From the Research Desk


Ahmedabad Visit Note

Cadila Healthcare Limited.

Recommendation Maintain BUY
CMP Rs316
Target Price Rs417

We expect CHL to record revenue CAGR of 20% to Rs24.9bn over FY06-09 driven by strong growth in the export formulations market. Domestic formulations growth is likely to rebound in FY08 and would be above industry average growth. We estimate operating margins to expand by 450bps to 21.7% over FY06-09 driven by US contribution, turnaround of Zydus France and strong foothold in the domestic formulations space. Although there are concerns over the patent loss of Pantoprazole, the management is confident of no launch at risk by generic companies considering the complexity of the product. We estimate net profit to witness revenue CAGR of 32% to Rs3.5bn during the same period.

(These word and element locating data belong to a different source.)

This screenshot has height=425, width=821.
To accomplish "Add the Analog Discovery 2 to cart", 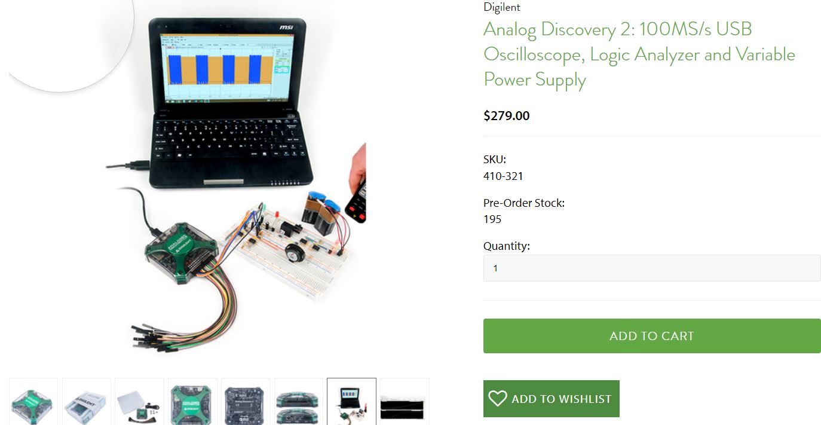I will (652, 336).
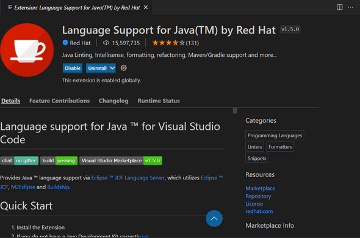Open the Changelog tab
360x238 pixels.
113,101
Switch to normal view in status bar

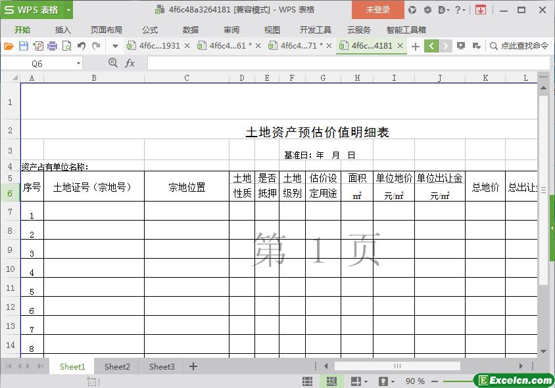click(307, 381)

At Rs316, the stock is trading at 17.7x FY07E EPS of Rs17.8, 14.3x FY08E EPS of Rs22.1 and 11.4x FY09E
EPS of Rs27.8. We believe CHL should trade at 19x FY08E and 15x FY09E considering increasing visibility in export formulations, strong foothold in the domestic market and return ratios in excess of 22%. We introduce FY09 estimates and maintain BUY with a target price of Rs417, an upside of 32%.